Attention is drawn to the similar level of estimated exposure using two types of approach. However, only in the group of non-smoking women, a significant correlation (r = 0.3137, p < 0.01) was found between the results of exposure estimated by two different methods, from 24-h dietary recall and AAMA and GAMA levels in urine (Figure 2 and Figure 3).

Comparison of birth parameters of children of non-smokers and passive smokers during pregnancy (

Table 5. Comparison of birth parameters of newborns of non-smoking and passive smoking mothers during pregnancy.

Parameters	Average (Range) or Number of Persons (%)
	Non-Smokers (n = 67)	Passive Smokers (n = 10)	p
Birth weight (g)	3433 (1860–4750)	3552 (3000–4290)	n.s.
Birth body length (cm)	55 (48–60)	55 (48–58)	n.s.
Apgar score in the first minute of life *:
10	55 (82.1)	9 (90)
9	8 (11.9)	1 (10)
≤8	4 (6.0)	-

^* All children reached 9 or 10 Apgar scores in the 3–5 min.

) shows that there were no significant differences in birth weight and body length between the studied groups. In the case of Apgar scores in the first minute of life, 90% of children of passive smokers and 82.1% of children of non-smoking women scored 10 points, and 10% and 11.9%, respectively, scored 9 points. It should be emphasized that in the subsequent minutes of life (3–5 min) all other newborns of non-smoking women received 10 and 9 Apgar score.

5. Discussion

Despite documented evidence of the harmful effects of smoking on the normal course of pregnancy and the health of the child, some pregnant women smoke and continue smoking after childbirth. In Poland, according to EURO-PERISTAT 2015 [2], the percentage of women actively smoking in the third trimester of pregnancy was 12.3%. Current data presented in the report of the Polish survey on attitudes towards smoking [40] show that Poles still smoke in the presence of non-smokers, pregnant women and children, but this percentage is significantly lower than in 2017. Every fourth smoker (24%) admitted that they smoked in the presence of adult non-smokers, 8% of smokers smoked in the presence of children, 2% in the presence of chronically ill people, and 1% of smokers confirmed smoking in the presence of pregnant women. In our preliminary study, about 13% of women (n = 10) admitted that they were exposed to tobacco smoke during pregnancy. One person was exposed sporadically, with an average of 5 cigarettes per month. Three more persons, which accounted for about 30% of all passive smokers, were exposed to daily tobacco smoke from 10 to 20 cigarettes smoked in their presence. The other women were passively smoking 2 to 6 cigarettes every day.

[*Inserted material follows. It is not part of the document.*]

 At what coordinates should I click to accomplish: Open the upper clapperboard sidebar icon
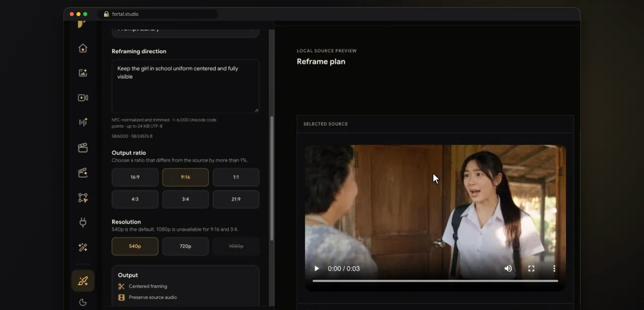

Tobacco smoke is a complex mixture of more than 5000 chemical compounds of which at least 150 have toxic effects and are collectively referred to as “tobacco smoke toxicants” [41]. Some have been classified by the International Agency for Research on Cancer as carcinogenic (Group 1), probably carcinogenic (Group 2A) and possibly carcinogenic (Group 2B) to humans. Acrylamide is a compound “probably carcinogenic to humans” [21], and its presence in tobacco smoke has been explicitly confirmed [10,11,15]. To estimate pregnant women’s exposure to acrylamide from cigarettes smoked in their presence, we used the results of our own research [15] on the content of this compound in tobacco smoke condensate from the 5 most frequently purchased cigarette brands in Poland. The estimated exposure of pregnant women who were exposed to ≥10 cigarettes per day smoked in their presence was about fivefold (µg/kg b.w./day) significantly (p < 0.05) higher than that of women passively exposed to less than 10 cigarettes per day (0.14 µg/kg b.w./day vs. 0.03 µg/kg b.w./day). At the same time, it was similar to the exposure to acrylamide of women actively smoking in Poland estimated in our previous study [15] (0.10 μg/kg b.w./day).

The main sources of acrylamide exposure to humans are food and tobacco smoke. The hospital diet consumed by the women participating in the study consisted mainly of milk and milk products; cooked and stewed meat and processed meat; cooked potatoes and vegetables; rice and cereal products in the form of bread, bread rolls, and cereal flakes. Additionally, some women also consumed various snacks such as cookies and biscuits and sweets such as chocolate and chocolate products. The beverages were mainly water, tea, fruits juices and chicory coffee. The estimated dietary acrylamide intake in both groups of women varied in a wide but very similar range in non-smokers and passive smokers, 0.00-51.30 µg/person/day and 0.00-49.63 µg/person/day, respectively. The average estimated exposure to dietary acrylamide of passive smokers during pregnancy was 0.06 μg/kg b.w./day and did not differ significantly from that of non-smoking women (0.11 μg/kg b.w./day). The average estimated intake of acrylamide from food, in our study, in the group of passive smokers was about a sevenfold lower and in the case of non-smokers about fourfold lower compared to that estimated, using the Food Frequency Questionnaire (FFQ), by Duarte-Salles et al. [23] in pregnant women in Norway, (0.41 μg/kg b.w./day) and in France in the study of Kadawathagedar M. et al. (0.38 μg/kg b.w./day) [25]. In current research we also found a similar difference to the probabilistic estimation of acrylamide intake in the group of adult women in Poland (0.32 μg/kg b.w./day) in our previous study [42]. It should be emphasized that the women participating in our study stayed in the maternity unit within a few days after the childbirth; they consumed a typical hospital diet, and most of them consumed small amounts of food. Additionally, it should be noted that the hospital diet did not contain the products that provide the highest amounts of acrylamide, such as fried and baked potato products, coffee and coffee substitutes or crispy bread and toast.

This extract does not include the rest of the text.